In a paper published March 15, a team of researchers at the Massachusetts Institute of Technology showed that robotic bees could be made more robust using elastic muscle-like actuators and self-healing techniques, allowing them to maintain flight performance. From the previous research, the research focus of the robot bee is how to improve the flight controllability, collision avoidance and sustainable flight ability of the flying robot. Research has shown that honeybees can and continue to take flight after losing up to 40 percent of their wings, the kind of self-healing flight humans have been trying to emulate.

It’s their ability to continue flying after being hit and jolted that makes them such resilient fliers, so researchers at MIT have been trying to mimic that resilience, looking for ways to repair and resume flight after a punctured wing. Robot approach. The latest solution they developed uses a soft artificial muscle called a dielectric elastomer actuator (DEA), which can withstand punctures and bumps, and continue to flap the robot’s wings. The muscle-like material is made from layers of elastomer filled between electrodes. When a voltage is encountered, the electrodes squeeze the elastomer, rapidly flapping the wings.

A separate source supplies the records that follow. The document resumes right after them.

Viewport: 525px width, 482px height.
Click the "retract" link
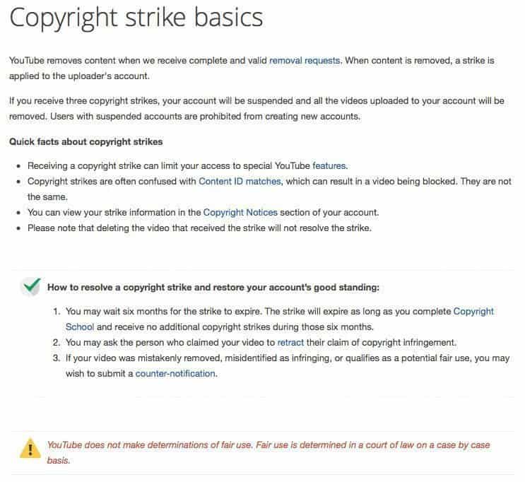(290, 342)
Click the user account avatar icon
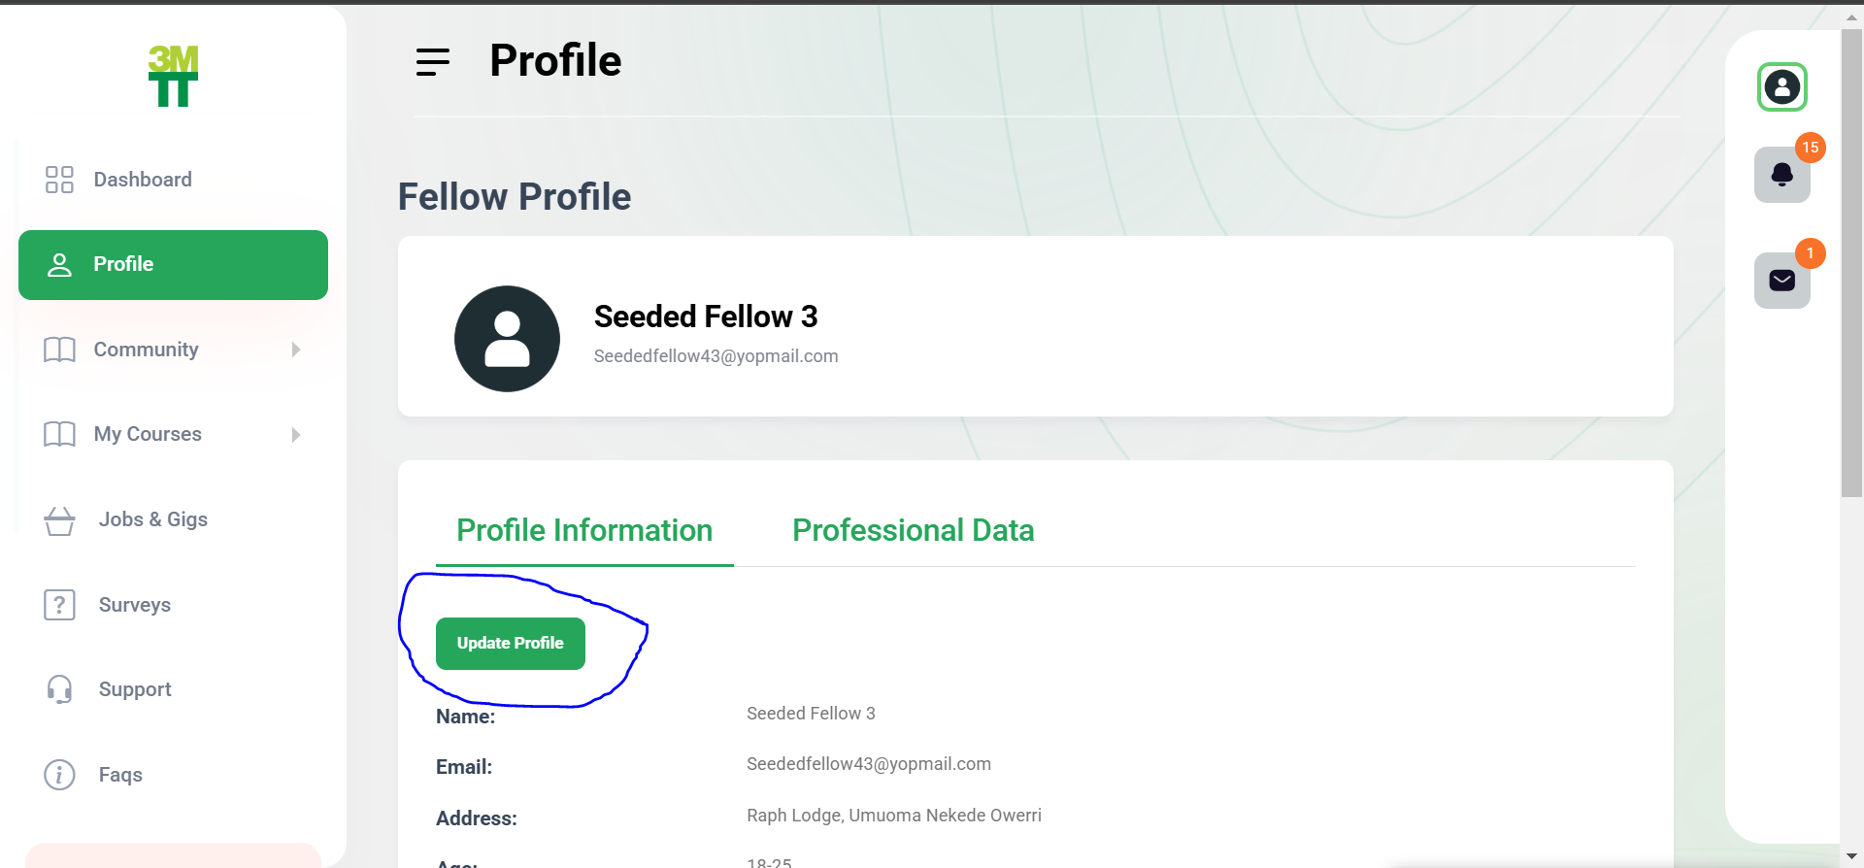 (1781, 87)
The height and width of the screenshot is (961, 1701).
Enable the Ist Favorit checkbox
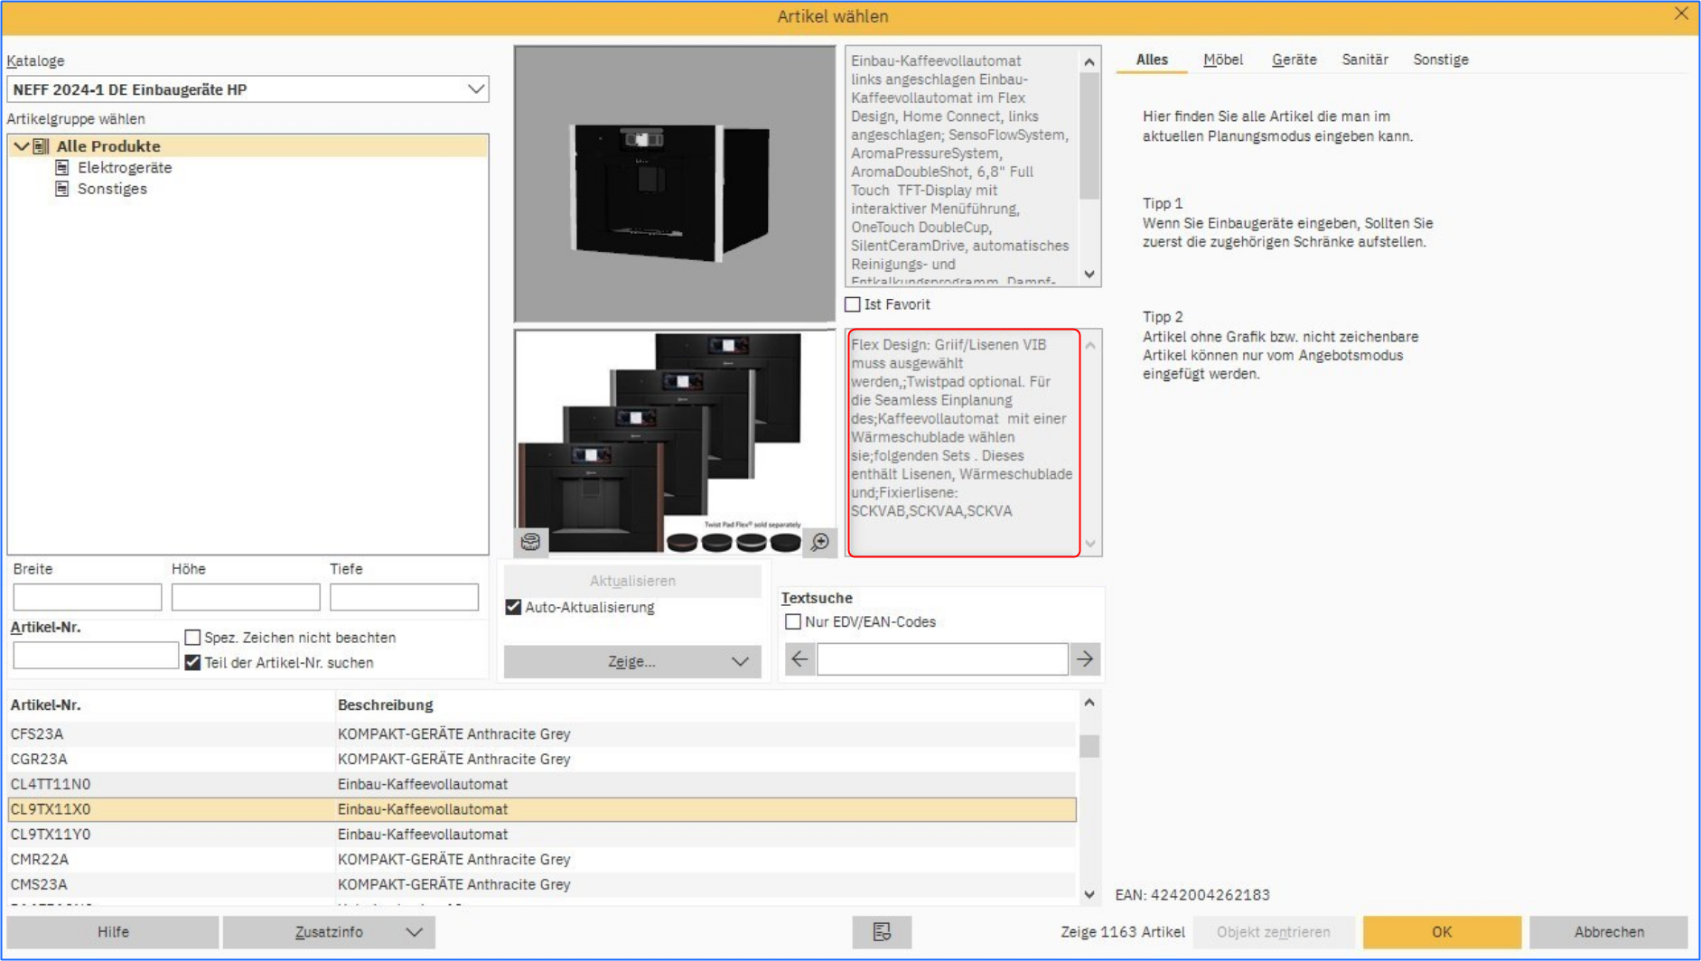point(853,304)
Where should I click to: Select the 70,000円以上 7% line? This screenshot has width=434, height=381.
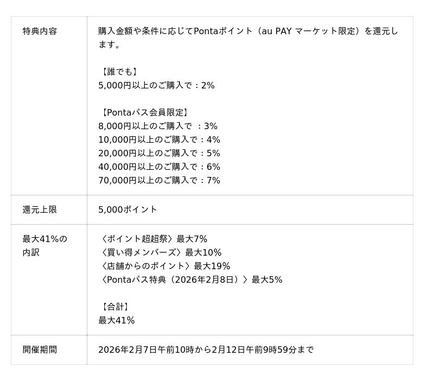pos(159,180)
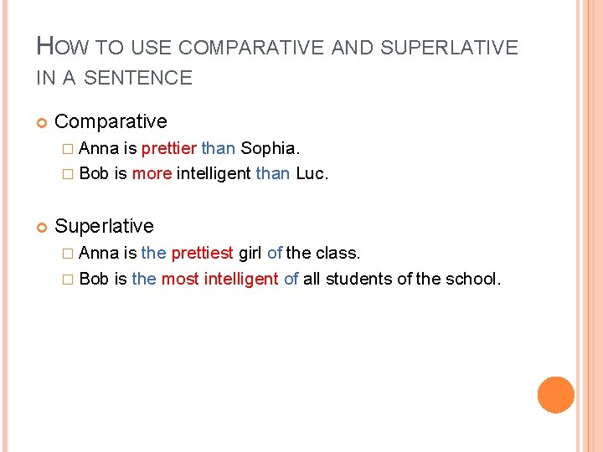The width and height of the screenshot is (603, 452).
Task: Click the red word 'prettiest'
Action: tap(203, 254)
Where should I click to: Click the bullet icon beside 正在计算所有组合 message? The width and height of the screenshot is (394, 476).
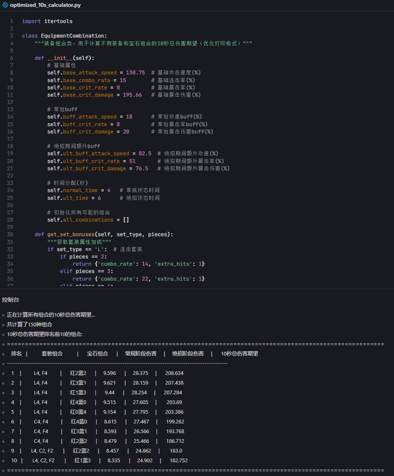(3, 315)
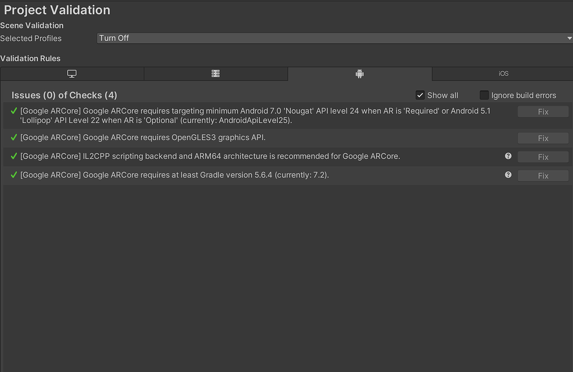
Task: Open help for the Gradle version rule
Action: (508, 175)
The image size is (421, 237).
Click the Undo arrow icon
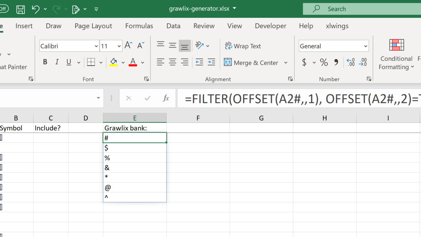point(36,9)
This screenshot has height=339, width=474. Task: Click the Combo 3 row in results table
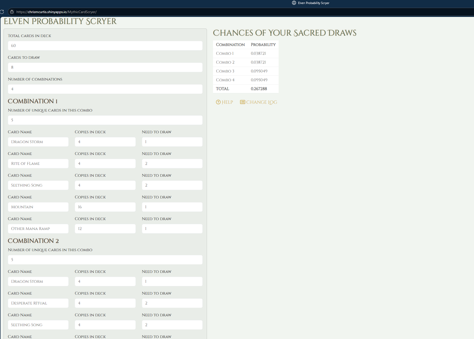pyautogui.click(x=246, y=71)
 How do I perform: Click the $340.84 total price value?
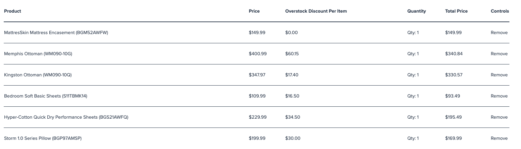454,54
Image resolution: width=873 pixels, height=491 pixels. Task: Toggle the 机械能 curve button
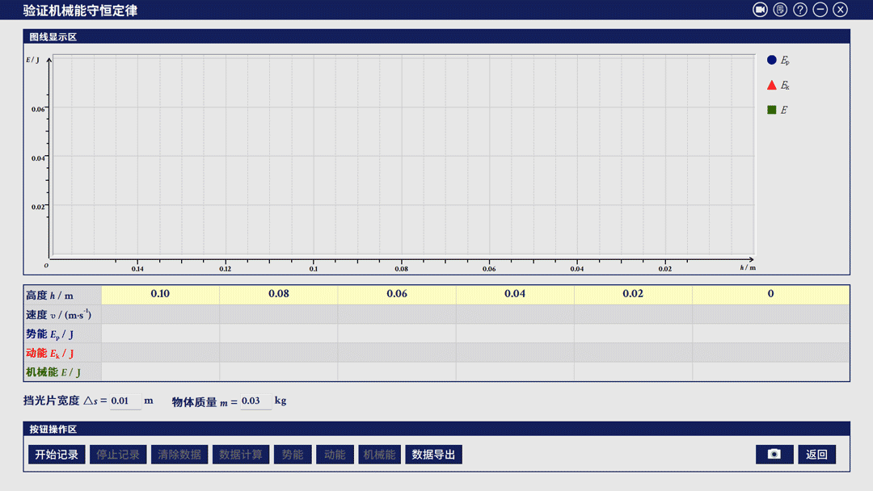380,455
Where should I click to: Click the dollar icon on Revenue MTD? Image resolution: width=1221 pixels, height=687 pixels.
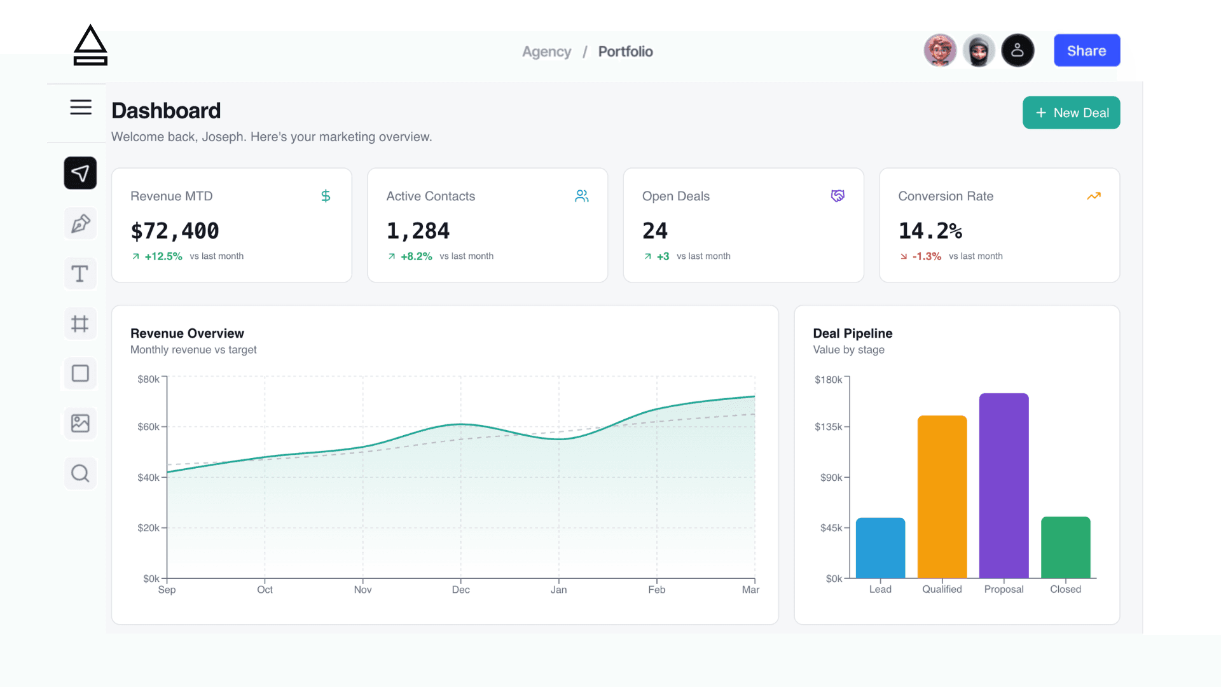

The scientists performed two types of stability tests using the dielectric elastomer actuators, testing their self-healing properties by damaging the wings with minor and major punctures or injuries. Using the voltage used to power the wings, the robot engages in a process called self-clearing when the elastomers are slightly injured. Essentially, when a small flaw appears, the voltage burns out and disconnects the local electrodes near the flaw, which isolates it from the rest of the robot. Because of this, the rest of the robot continues to function normally.

To really see if the robotic bees were more resilient, the researchers conducted separate controlled trials. One incorporates electroluminescent particles into actuators that light up only when specific parts of the actuator work; the other is the flight posture of a robotic bee after damage. Due to the soft, muscular actuators and their self-clearing process, the flight levels of damaged bees were very similar to those of undamaged bees.

According to an assistant professor at the Massachusetts Institute of Technology, in the future, he will not only continue to study the solutions integrated into robots on artificial muscles, but also find ways to use them in other robotic systems. Same artificial muscles. But for now, the material will not be too elastic, and it can only be integrated in the robot bee.

Legal protection escorts development

At present, it is impossible for the robot bee to carry an offensive weapon on its head as described in the movie, because countries around the world have fairly clear legal regulations on artificial intelligence products to ensure that the development, use and application of artificial intelligence are fully secured in terms of safety. Assure.

Several important economies around the world have passed relevant legal documents: In December 2020, the United States passed the “National Artificial Intelligence Strategy Act”, which clarifies the responsibilities and tasks of the federal government in terms of artificial intelligence security, and requires The federal government strengthens the safety and reliability of artificial intelligence; the European Union enacted the “EU Artificial Intelligence Act” in April 2021, which stipulates the regulation and restrictions on high-risk artificial intelligence systems, including the safety of artificial intelligence systems China also passed the “Data Security Law” in June 2021, which stipulates the security protection and supervision measures for artificial intelligence data, and requires enterprises and individuals to protect data when using artificial intelligence technology. Data Security.

Under the protection of relevant laws, the development of robots must be benign and healthy. The robot bees and the various new products developed later will not affect our safety. This is the mission and task of artificial intelligence. So, in the near future, will the bee flying beside you be a robot?